Bicheno is a major tourism town on the east coast, approximately 2 ½ hours’ drive from both Launceston and Hobart. The town offers great fishing, beautiful beaches and is a well-known access point to the east coast region and Freycinet Peninsula. There are many activities on offer, including kayaking, fishing charters, snorkelling, glass-bottomed boat tours and scuba diving at the Governor Island Marine Reserve. For information on the sea life of Bicheno, visit the Sea Life Centre that has 180˚ views of the beautiful coastline. The incredibly popular Bicheno Penguin Tours depart daily at sunset. The local wildlife park, East Coast Natureworld, is great for the entire family; children in particular love the close interaction with the local wildlife. A visit to the tasting rooms of nearby vineyards is not to be missed. There are many walks in the area, including to Rocking Rock and the blowhole, or Apsley River Water Hole and Gorge walk.

A 30 minute drive south of Bicheno is the entrance to the Freycinet Peninsula. This peninsula is the east coast’s most popular destination and draws many tourists to this famous area each year. Fishing, boating, bushwalking, rock climbing, kayaking and swimming are just some of the activities on offer. One of Tasmania’s most well-known landmarks is the stunning Wineglass Bay, on the peninsula’s eastern side. The bay is only accessible by a steep and adventurous 3km return walk, or by the relaxing cruise along the coast with Wineglass Bay Cruises. Freycinet Air offers scenic flights over the peninsula, to witness the spectacular landscape by air. The Coles Bay jetty is the point for many activities on the peninsula and is the location of the unique and beautiful Hazards with their stunning pink and red granite rock formations.

Just under an hour’s drive from the Freycinet National Park is Swansea, the largest town on the east coast. Swansea is a coastal town that overlooks Great Oyster Bay and the Freycinet Peninsula. Visit the Bark Mill Museum at the Swansea bark Mill Tavern and Bakery and learn about the nineteenth century Australiana and view the fabulous France to Freycinet exhibit.
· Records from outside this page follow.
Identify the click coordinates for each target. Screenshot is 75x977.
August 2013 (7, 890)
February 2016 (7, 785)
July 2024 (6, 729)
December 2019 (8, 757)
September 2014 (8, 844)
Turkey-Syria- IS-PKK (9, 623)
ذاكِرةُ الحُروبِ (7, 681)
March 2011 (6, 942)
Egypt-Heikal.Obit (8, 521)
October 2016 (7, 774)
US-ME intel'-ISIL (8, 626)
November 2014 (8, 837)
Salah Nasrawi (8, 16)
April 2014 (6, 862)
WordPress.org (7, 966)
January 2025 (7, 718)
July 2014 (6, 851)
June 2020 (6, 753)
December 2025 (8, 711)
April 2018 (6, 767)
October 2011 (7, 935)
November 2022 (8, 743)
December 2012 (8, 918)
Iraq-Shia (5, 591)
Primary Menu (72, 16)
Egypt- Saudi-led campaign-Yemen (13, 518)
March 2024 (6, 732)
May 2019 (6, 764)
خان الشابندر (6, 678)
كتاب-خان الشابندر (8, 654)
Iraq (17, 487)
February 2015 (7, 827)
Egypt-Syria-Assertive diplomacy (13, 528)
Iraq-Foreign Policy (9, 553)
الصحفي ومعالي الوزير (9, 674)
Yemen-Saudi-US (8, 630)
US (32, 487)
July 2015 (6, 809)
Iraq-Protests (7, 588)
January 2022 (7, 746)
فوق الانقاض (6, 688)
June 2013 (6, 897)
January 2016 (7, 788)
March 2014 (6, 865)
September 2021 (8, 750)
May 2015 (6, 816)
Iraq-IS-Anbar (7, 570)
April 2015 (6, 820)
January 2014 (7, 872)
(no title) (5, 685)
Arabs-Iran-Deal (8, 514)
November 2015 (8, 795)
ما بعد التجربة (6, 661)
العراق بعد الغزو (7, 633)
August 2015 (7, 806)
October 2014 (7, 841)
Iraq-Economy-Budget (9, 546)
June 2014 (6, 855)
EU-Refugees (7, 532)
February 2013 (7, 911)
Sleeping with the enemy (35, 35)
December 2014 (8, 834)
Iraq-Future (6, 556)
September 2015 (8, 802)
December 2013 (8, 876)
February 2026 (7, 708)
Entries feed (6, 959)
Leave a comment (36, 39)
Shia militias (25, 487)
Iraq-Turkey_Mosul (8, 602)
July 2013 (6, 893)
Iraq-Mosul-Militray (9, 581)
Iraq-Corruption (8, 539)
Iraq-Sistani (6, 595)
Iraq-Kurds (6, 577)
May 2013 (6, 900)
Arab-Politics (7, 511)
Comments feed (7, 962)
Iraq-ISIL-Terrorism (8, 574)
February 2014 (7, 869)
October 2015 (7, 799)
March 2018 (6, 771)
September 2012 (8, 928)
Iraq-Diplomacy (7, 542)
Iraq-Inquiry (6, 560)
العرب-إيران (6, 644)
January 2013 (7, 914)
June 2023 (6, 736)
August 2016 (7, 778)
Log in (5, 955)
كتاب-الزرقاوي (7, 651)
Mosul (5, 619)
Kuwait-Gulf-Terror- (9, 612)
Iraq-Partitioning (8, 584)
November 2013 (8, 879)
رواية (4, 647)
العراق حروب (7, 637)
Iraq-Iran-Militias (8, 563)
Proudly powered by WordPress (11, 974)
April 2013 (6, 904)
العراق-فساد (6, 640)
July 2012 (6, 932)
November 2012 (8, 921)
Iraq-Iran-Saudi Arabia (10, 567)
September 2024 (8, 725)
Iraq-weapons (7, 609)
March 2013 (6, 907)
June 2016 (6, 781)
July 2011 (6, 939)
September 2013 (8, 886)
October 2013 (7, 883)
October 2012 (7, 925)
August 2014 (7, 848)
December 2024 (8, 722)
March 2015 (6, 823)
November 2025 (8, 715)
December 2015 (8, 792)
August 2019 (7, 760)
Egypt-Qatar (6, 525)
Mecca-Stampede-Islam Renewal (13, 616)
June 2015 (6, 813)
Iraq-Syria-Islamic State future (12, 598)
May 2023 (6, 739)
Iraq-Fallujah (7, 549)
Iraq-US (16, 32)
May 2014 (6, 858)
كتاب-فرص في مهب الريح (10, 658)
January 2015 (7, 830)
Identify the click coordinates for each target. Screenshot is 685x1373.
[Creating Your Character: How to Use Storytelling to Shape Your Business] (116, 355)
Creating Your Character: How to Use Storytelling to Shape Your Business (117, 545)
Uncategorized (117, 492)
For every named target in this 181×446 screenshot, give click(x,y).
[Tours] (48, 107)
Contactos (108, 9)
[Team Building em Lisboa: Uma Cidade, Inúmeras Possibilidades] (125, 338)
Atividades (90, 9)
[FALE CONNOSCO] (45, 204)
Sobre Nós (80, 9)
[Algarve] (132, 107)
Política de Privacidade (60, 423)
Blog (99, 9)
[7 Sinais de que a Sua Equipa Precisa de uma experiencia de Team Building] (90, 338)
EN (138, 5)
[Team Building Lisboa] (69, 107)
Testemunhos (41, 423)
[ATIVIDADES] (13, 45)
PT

Kate’s Berry Farm is a popular tourist icon of the east coast where you can pick your own berries from November to May, enjoy lunch or a drink at the café and buy Tasmanian wines and produce, including handcrafted chocolates at the onsite gift shop.

Just outside the town is Duncombes Lookout and the interesting convict-built Spiky Bridge. Mayfield Beach is a safe swimming beach for the family, and nearby enjoy a walk to Three Arch Bridge.

Triabunna is a half hours drive south of Swansea, and is a popular stop off point when travelling from Hobart. Stroll through the town and visits its galleries, tearooms, and be sure to stop and have a look at the St Mary’s Anglican Church and Tasmanian Sea Farers Memorial on the waterfront. There are some wonderful walks along the coastal reserves such as the Pelican Walk, which begins near the marina. From Triabunna you can access Maria Island National Park by the Maria Island ferry, which operates on a regular schedule from the Esplanade. Take the 3 hour eco cruise to explore sea caves, waterfalls, sandy beaches, towering mountain ranges, the Limestone Fossil Cliffs and the sandstone Painted Cliffs. Time permitting, spend the day on Maria Island and explore the mountainous island – noted for its historic ruins, rugged cliffs, pristine bays and interesting wild life, being arguably the best place in Australia to view forest birds.

In nearby Orford, take a charming walk at Wielangta Forest and Old Convict Road. Orford has beautiful views of Maria Island and is known for its fishing and beaches, namely Spring Beach, Reuban Beach and East and West Shelley.